**The problem**
In the entries below, find the lines that contain the word "agent" and copy them.

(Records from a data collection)

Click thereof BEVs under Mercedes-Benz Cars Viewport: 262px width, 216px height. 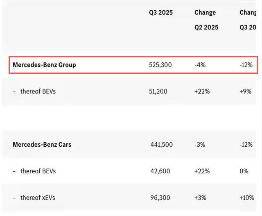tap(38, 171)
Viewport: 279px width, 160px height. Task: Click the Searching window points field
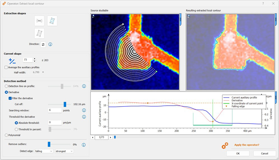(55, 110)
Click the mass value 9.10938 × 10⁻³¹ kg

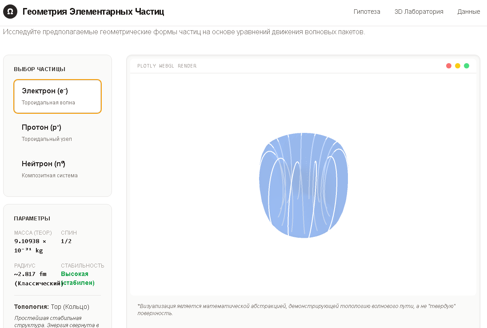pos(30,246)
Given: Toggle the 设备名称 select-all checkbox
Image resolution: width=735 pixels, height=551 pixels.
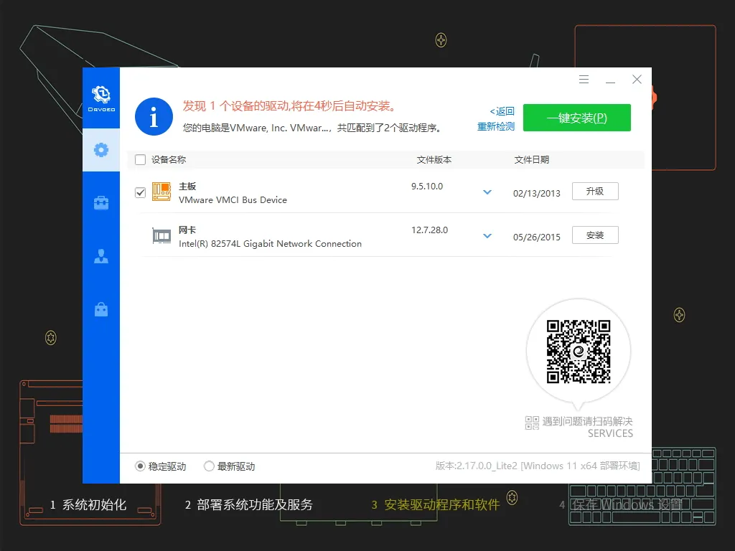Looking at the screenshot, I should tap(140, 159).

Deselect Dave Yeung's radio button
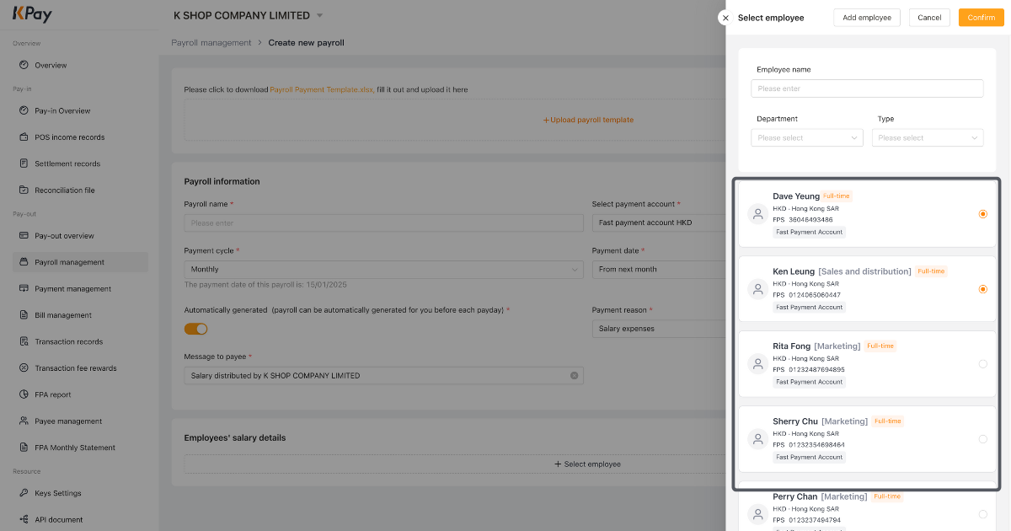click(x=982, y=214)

==

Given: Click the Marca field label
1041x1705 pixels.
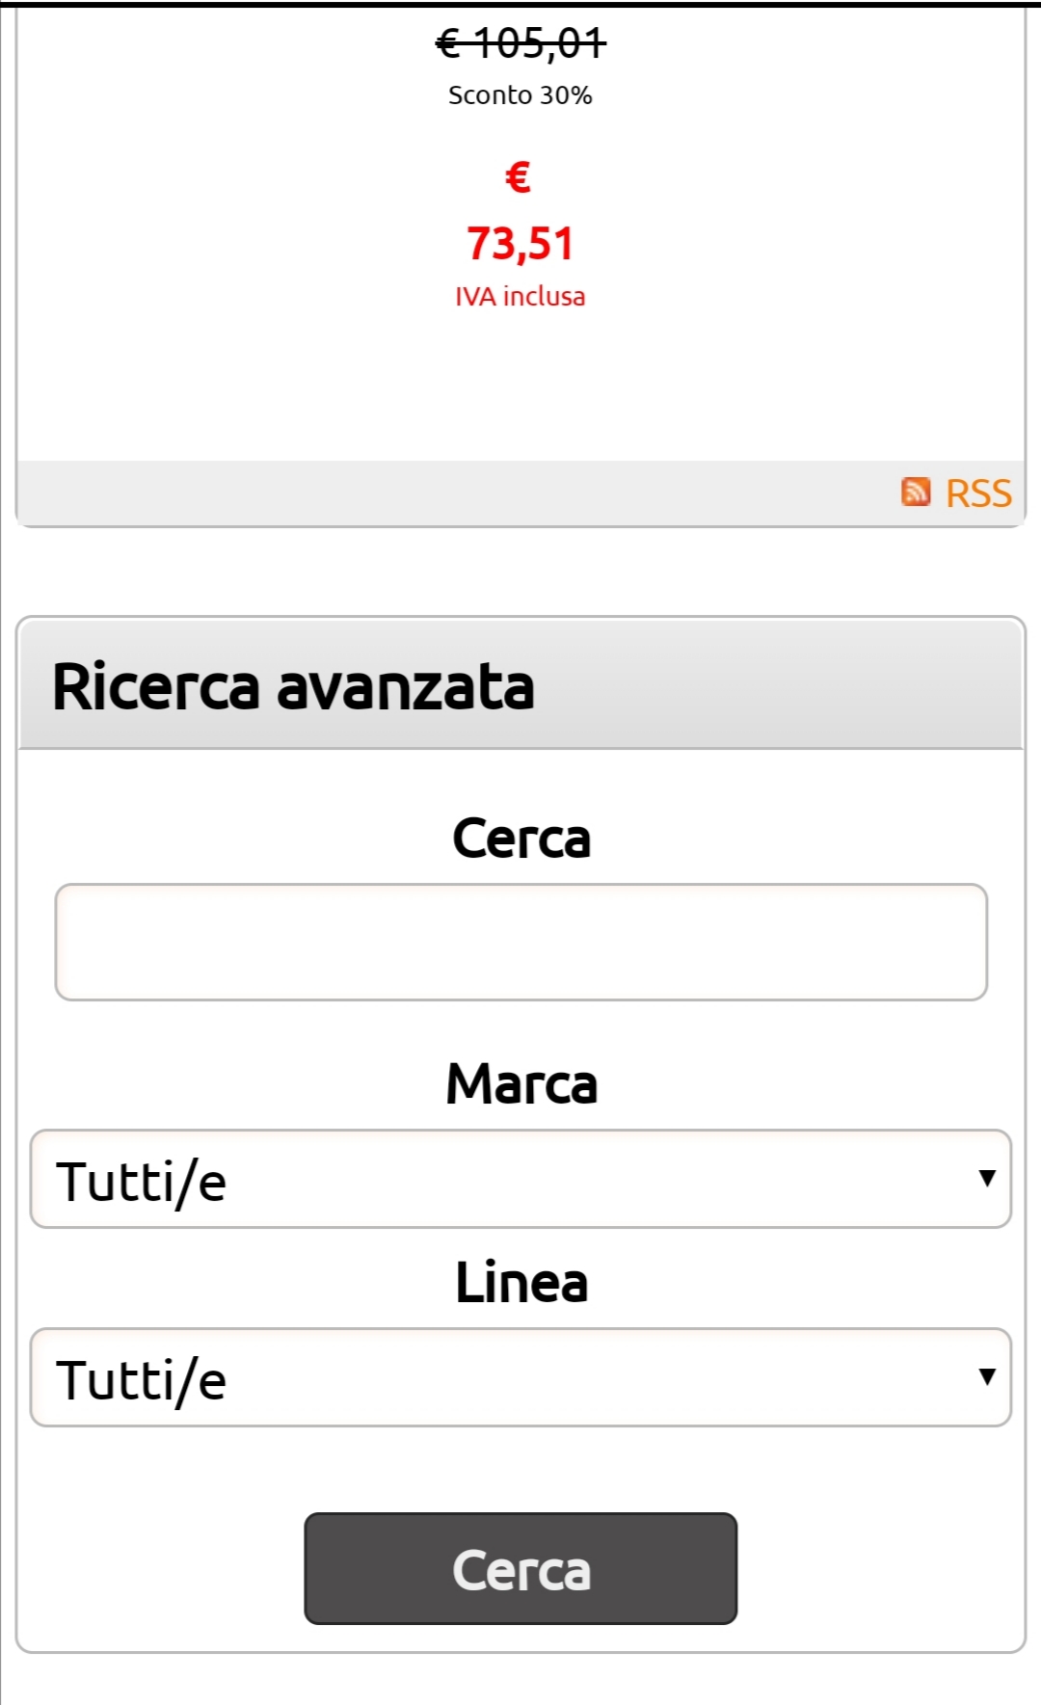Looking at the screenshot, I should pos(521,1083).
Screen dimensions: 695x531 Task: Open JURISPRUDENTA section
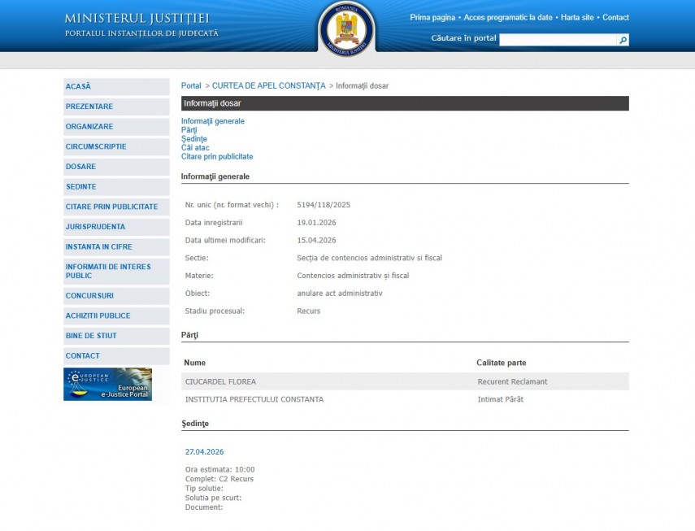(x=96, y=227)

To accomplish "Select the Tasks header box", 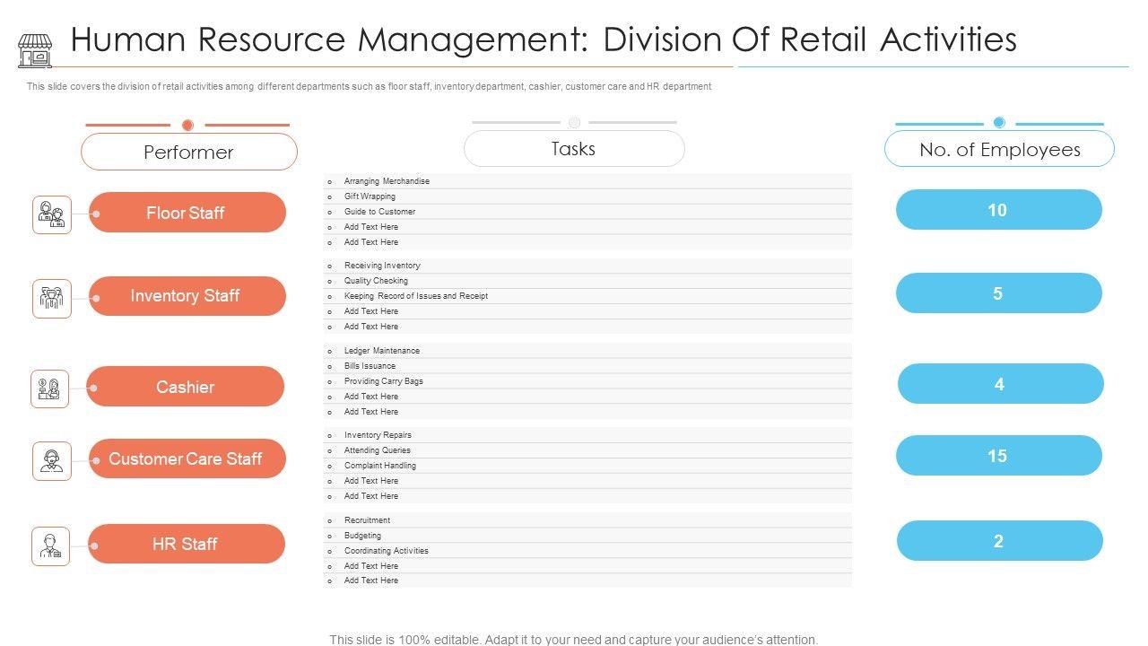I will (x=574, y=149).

--

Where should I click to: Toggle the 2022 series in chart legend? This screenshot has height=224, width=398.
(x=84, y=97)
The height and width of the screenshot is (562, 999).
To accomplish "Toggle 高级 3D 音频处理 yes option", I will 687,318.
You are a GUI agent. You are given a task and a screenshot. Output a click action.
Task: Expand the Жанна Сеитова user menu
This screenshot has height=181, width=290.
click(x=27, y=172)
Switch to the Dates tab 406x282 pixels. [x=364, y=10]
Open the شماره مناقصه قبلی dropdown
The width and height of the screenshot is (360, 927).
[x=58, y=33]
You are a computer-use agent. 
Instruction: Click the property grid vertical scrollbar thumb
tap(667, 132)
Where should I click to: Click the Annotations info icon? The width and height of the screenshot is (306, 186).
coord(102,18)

**Answer space**
You are a GUI agent. You are given a task and a screenshot. Output a click action.
You are a computer-use agent. 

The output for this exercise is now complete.